On 09/04/2015 09:39 PM, Paul wrote:
I discovered the other day (during a cut and paste malfunction!) that
it's possible to have code before the first case in a switch. Google
tells me that it's legal C code and something I read said it could be
used for initialization but was rather vague.
void main()
{
import std.stdio;
int a=1;
switch(a)
{
a=2;
writeln("hello");
case 1:
break;
case 2:
break;
default:
}
writeln(a);
}
The code before the 'case' has to be legal D code to pass compilation
but it seems to have no effect (which is probably a good thing!). I was
a bit surprised that the compiler (dmd) didn't generate a warning when
using the -w option.
Can someone explain what's going on here please?
The switch statement is quite unstructured.

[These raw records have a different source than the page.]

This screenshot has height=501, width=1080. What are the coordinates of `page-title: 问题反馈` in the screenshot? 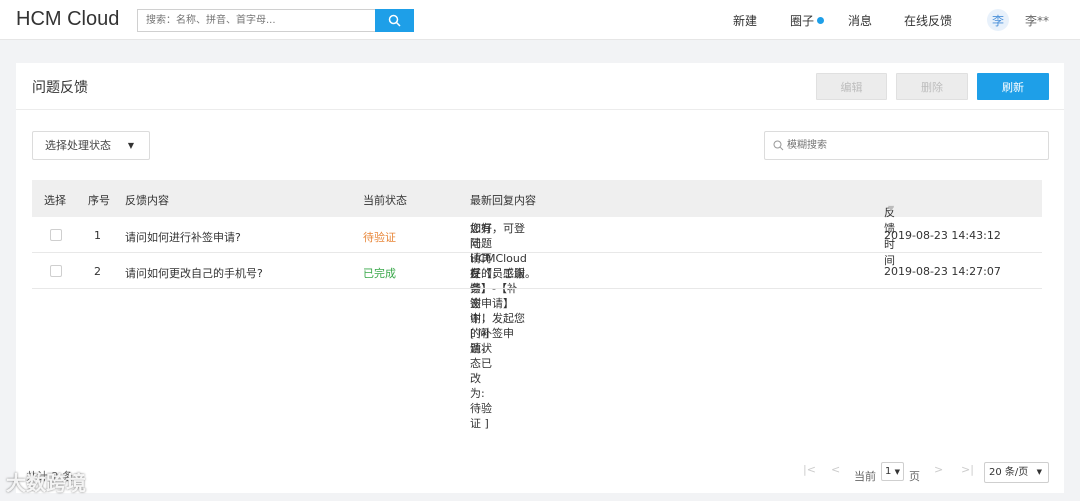 It's located at (60, 88).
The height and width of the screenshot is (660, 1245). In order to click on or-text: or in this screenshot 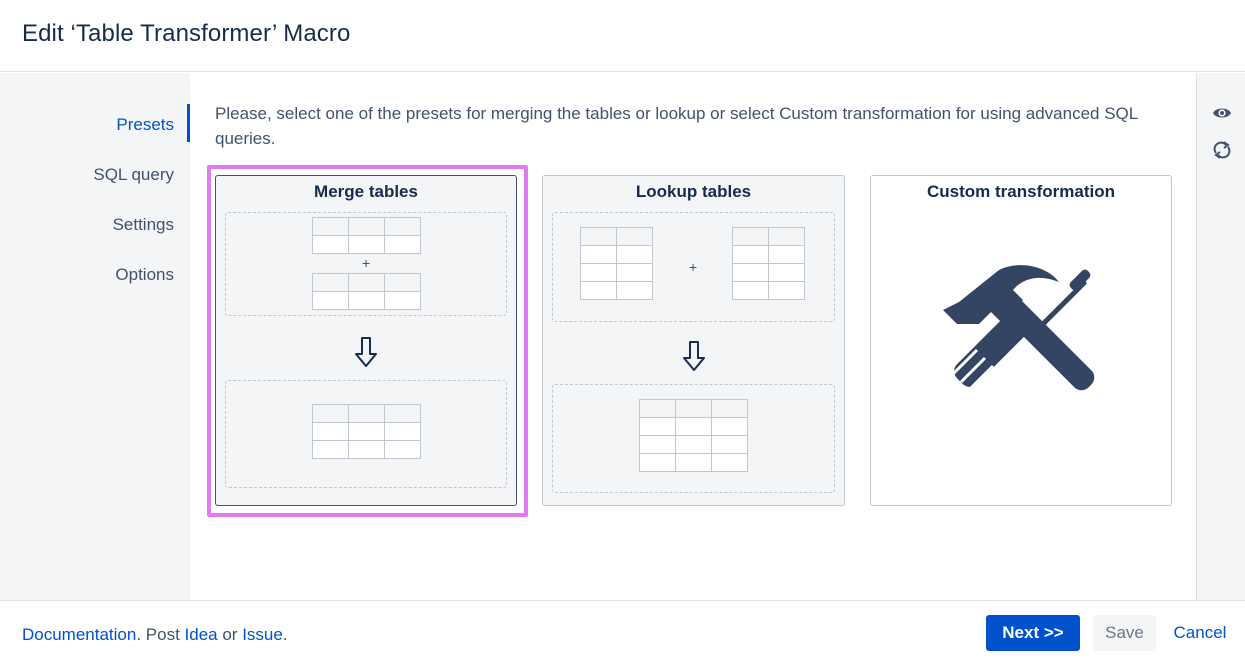, I will do `click(230, 634)`.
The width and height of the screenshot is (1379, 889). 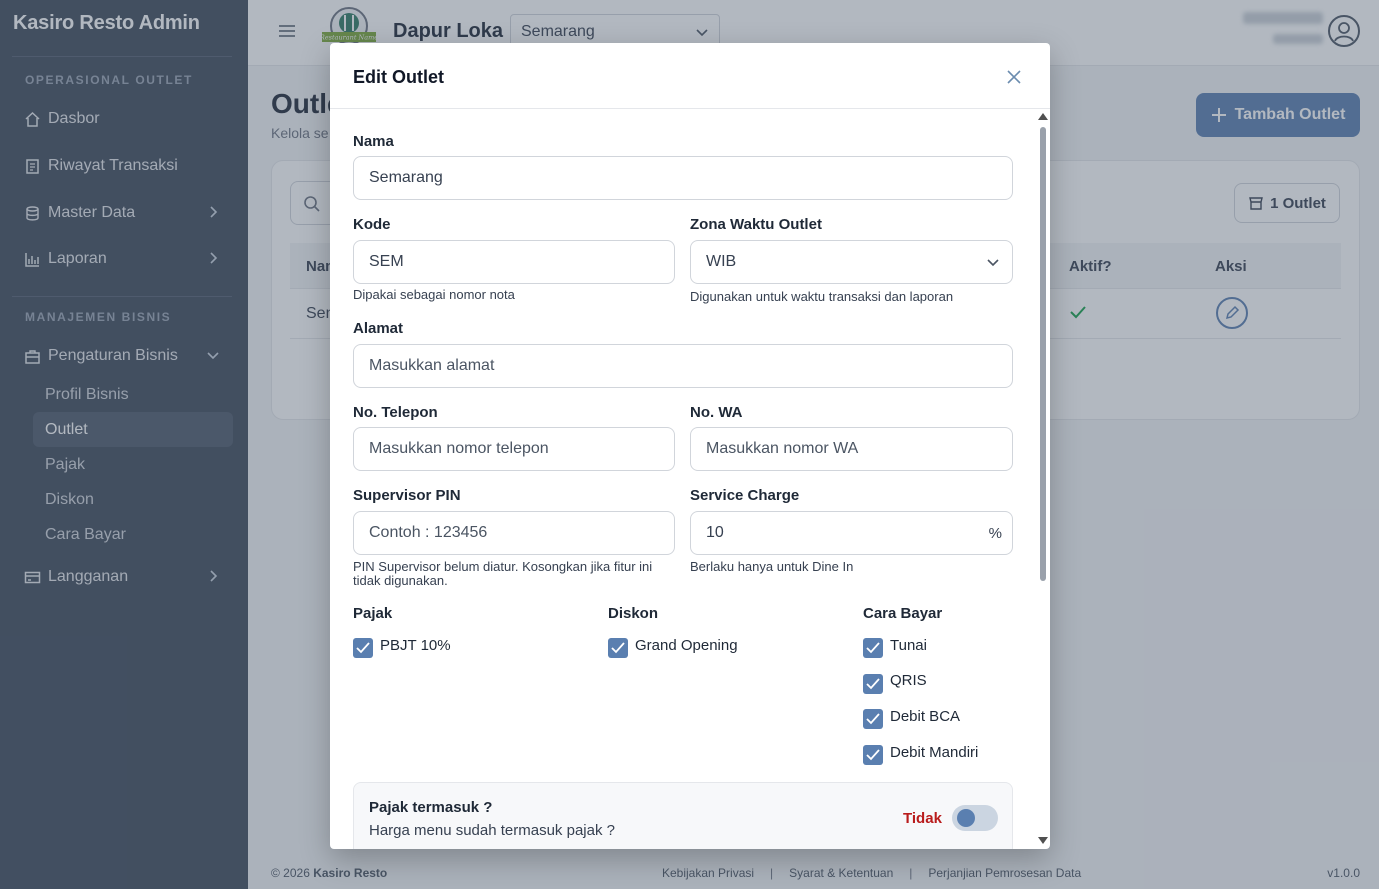 I want to click on service-charge-label: Service Charge, so click(x=745, y=496).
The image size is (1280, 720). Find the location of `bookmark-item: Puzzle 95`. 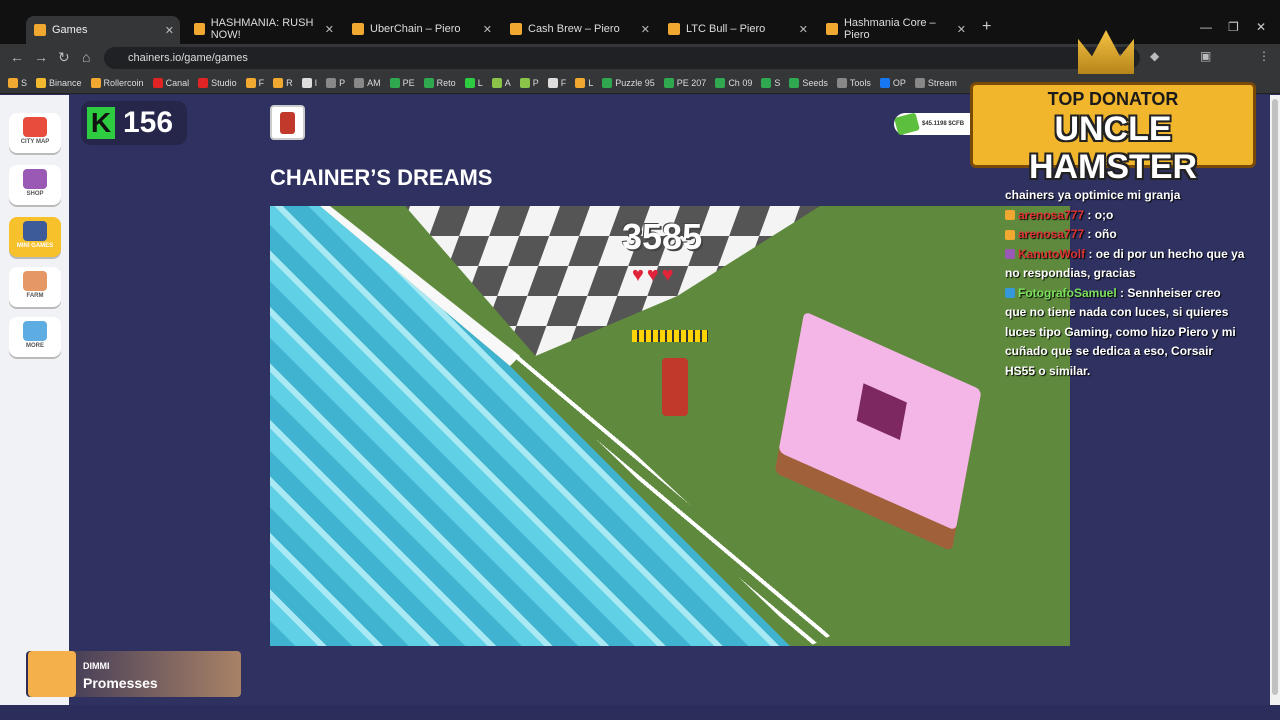

bookmark-item: Puzzle 95 is located at coordinates (628, 82).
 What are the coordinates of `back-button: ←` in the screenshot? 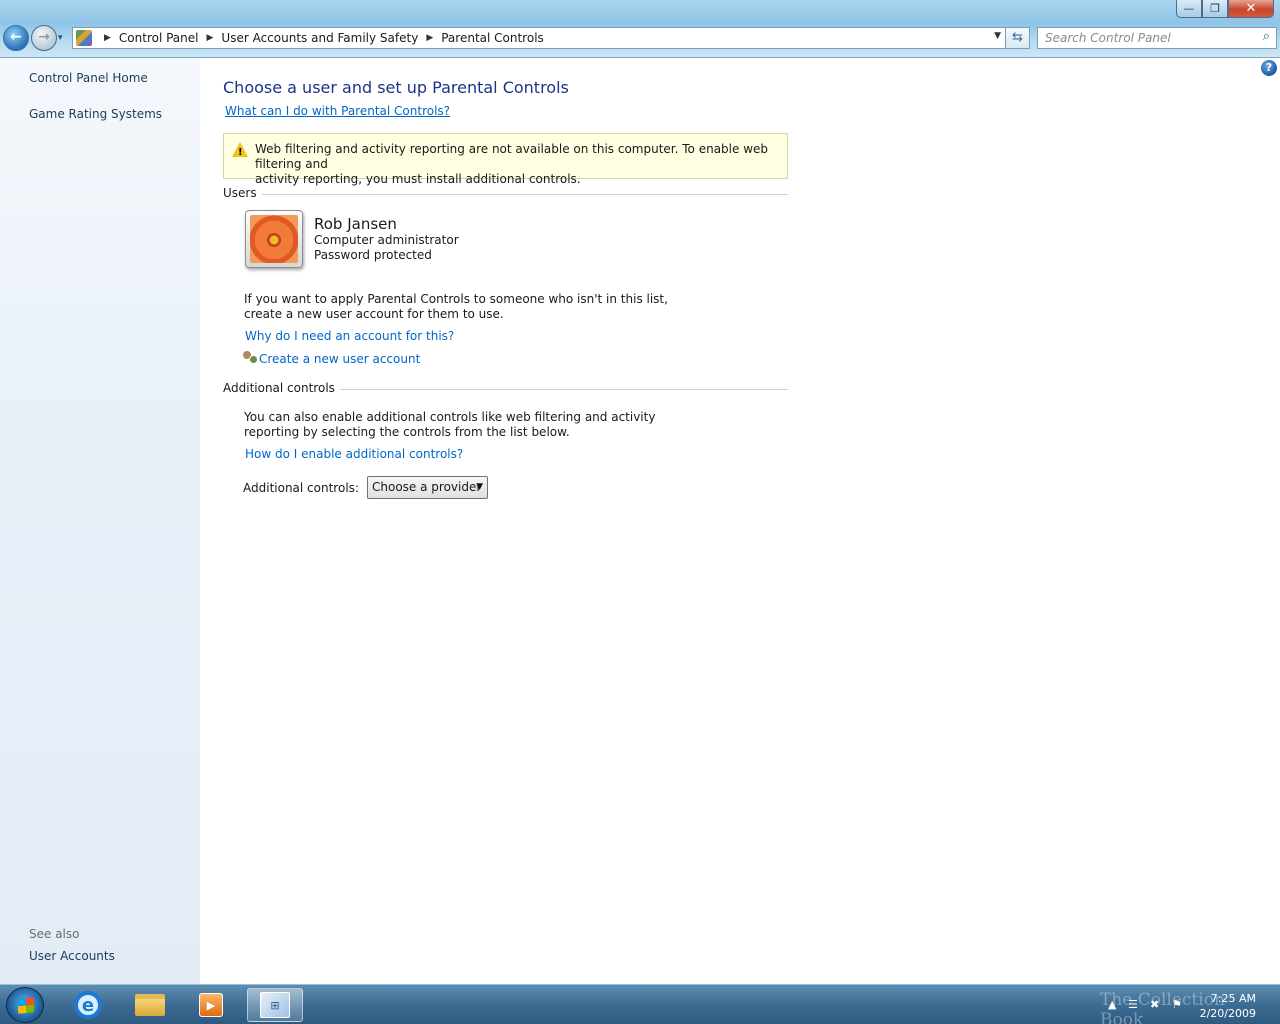 It's located at (16, 38).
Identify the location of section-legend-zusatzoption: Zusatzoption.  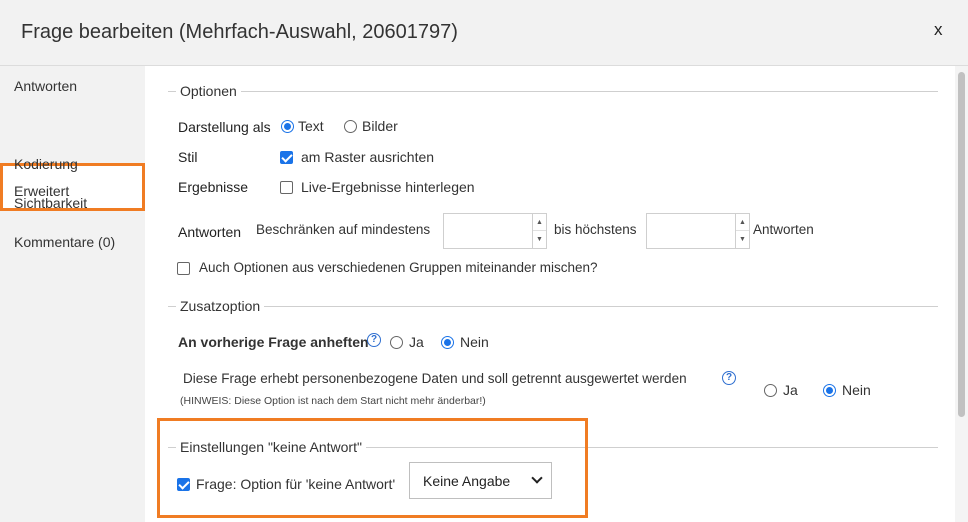
(220, 306).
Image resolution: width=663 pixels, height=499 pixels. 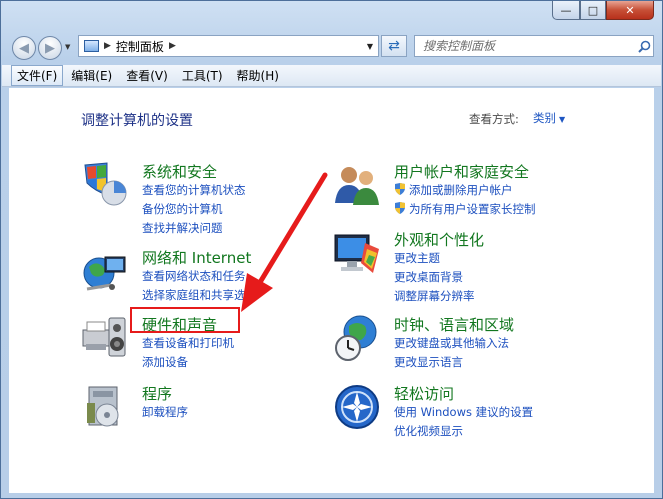 I want to click on menu-edit: 编辑(E), so click(x=92, y=76).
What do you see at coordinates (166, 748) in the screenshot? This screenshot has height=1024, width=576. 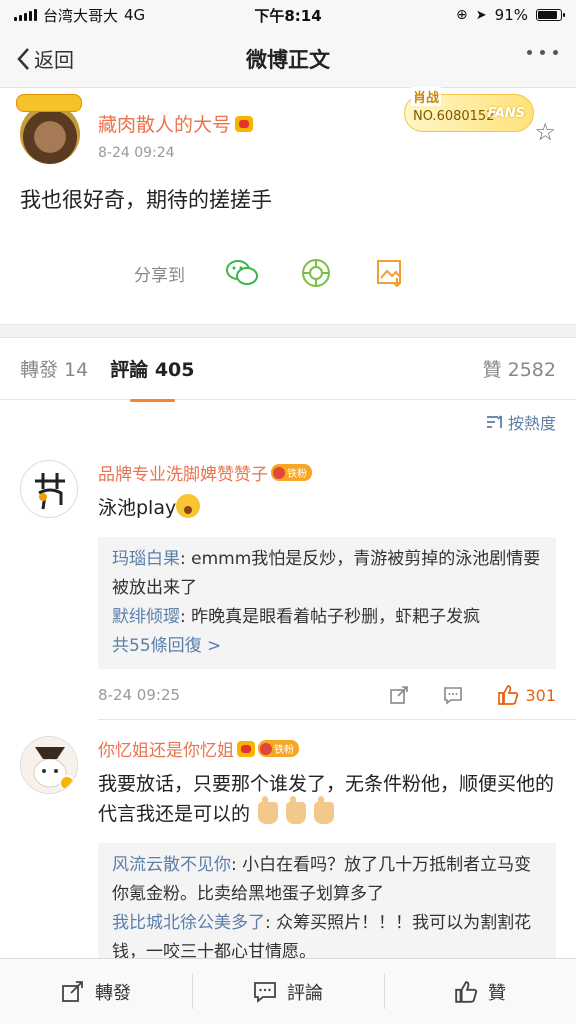 I see `commenter-name: 你忆姐还是你忆姐` at bounding box center [166, 748].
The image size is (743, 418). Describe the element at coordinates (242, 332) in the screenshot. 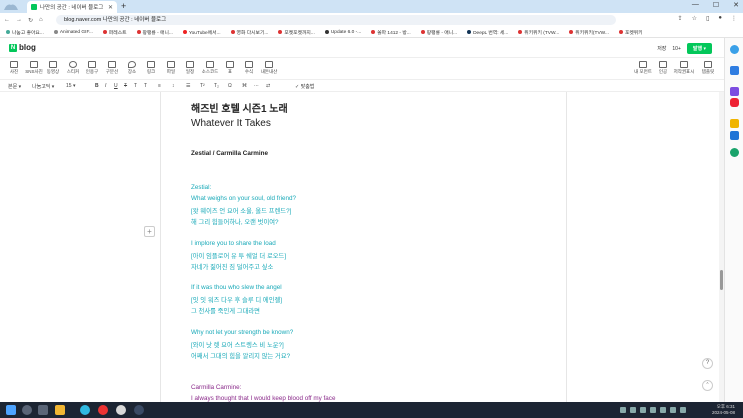

I see `lyric-line: Why not let your strength be known?` at that location.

You can have your case
statements basically at arbitrary points where a statement is expected:
import std.stdio;
int main(){
int x=2;
switch(x){
do{
for({case 0:};){} x--;
case 1: x--;
if(false){
default: writeln("!");
return 0;
}
}while(true);
}
}
The only case where statements before the first case/default are
potentially useful is when there is some way to jump back there. One
could use goto or something like
https://en.wikipedia.org/wiki/Duff%27s_device
It's not a very common thing to do though, and I don't think anyone
would be sad if there was a dead code warning for the case where the
code before the case statements cannot actually be reached. It's not
done though. DMD never warns about dead code.